Of the 26 letters of the English alphabet, c, d, g, h, q, r, v, x, y, and z are not used.

===Vocabulary===
The vocabulary of ROILA was generated by an algorithm designed to create a vocabulary with the least confusion amongst words. Each word generated by this algorithm was assigned a basic meaning, as taken from Basic English. The words from Basic English that are used most frequently are assigned to the shortest ROILA words generated by the algorithm. A short list of words in ROILA is included below, along with their English meaning.

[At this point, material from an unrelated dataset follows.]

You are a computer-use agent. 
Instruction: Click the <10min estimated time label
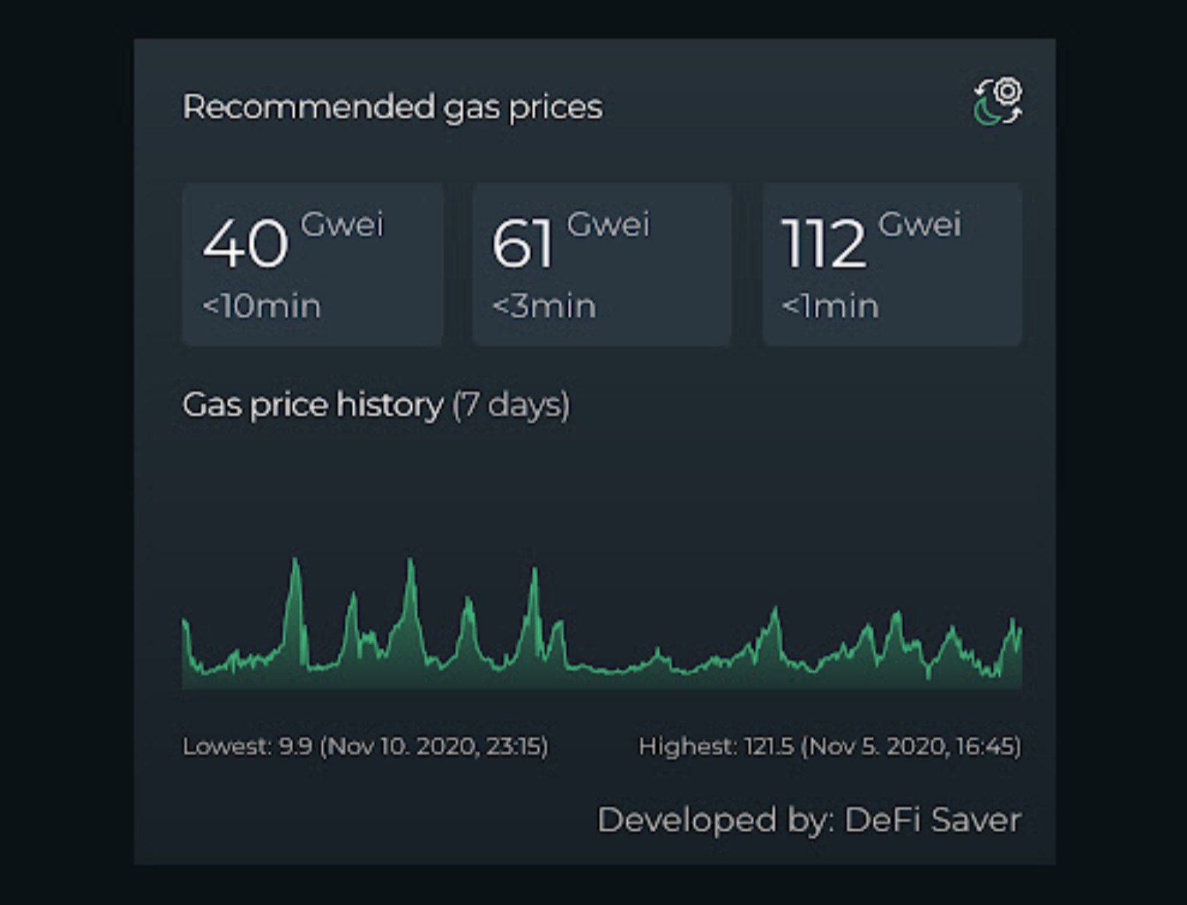(x=261, y=306)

| English Meaning | ROILA Word |
|---|---|
| air | wifawe |
| and | sowu |
| bad | topik |
| can | leto |
| cold | bosipu |
| end | pekot |
| fire | nejoj |
| give | bufo |
| hand | jiwos |
| inside | pawop |
| know | bati |
| left | webufo |
| man | losa |
| number | felit |
| outside | bajike |
| paper | banafu |
| right | besati |
| stay | tipet |
| talk | seni |
| use | seput |
| very; pluralizing particle | tuji |
| walk | fosit |
| word marker for future tense | jifo |
| word marker for past tense | jifi |
| you | bama |

===Grammar===
ROILA was designed to have a regular grammar, with no exceptions to anything. All rules apply to all words in a part of speech. Due to the simple isolating type grammar of ROILA whole word markers are added following parts of speech to show the grammatical category. For example, a word marker placed after a verb type would apply a tense, while a word marker applied after a noun type would apply plurality. ROILA has five parts of speech: nouns, verbs, adverbs, adjectives, and pronouns. The only pronouns are I, you, he, and she. Sentences follow a subject–verb–object word order.

===Examples===
The following examples attempt to show what the syntax of the language looks like in various uses.

| English | ROILA | Gloss |
|---|---|---|
| I love this fruit | Pito loki wikute | I love fruit |
| I love all fruits | Pito loki wikute tuji | I love fruit [word marker for plural] |
| You are a good person | Bama wopa tiwil | You good person |
| I walked to the house | Pito fosit jifi bubas | I walk [word marker for past tense] house |
| Do not listen to her | Buse lulaw mona | Don't listen to her |

==Availability==
ROILA is currently only available for the Lego Mindstorms NXT. It uses the CMU Sphinx speech recognition library to interpret spoken commands to the NXT, and transform them into ROILA commands.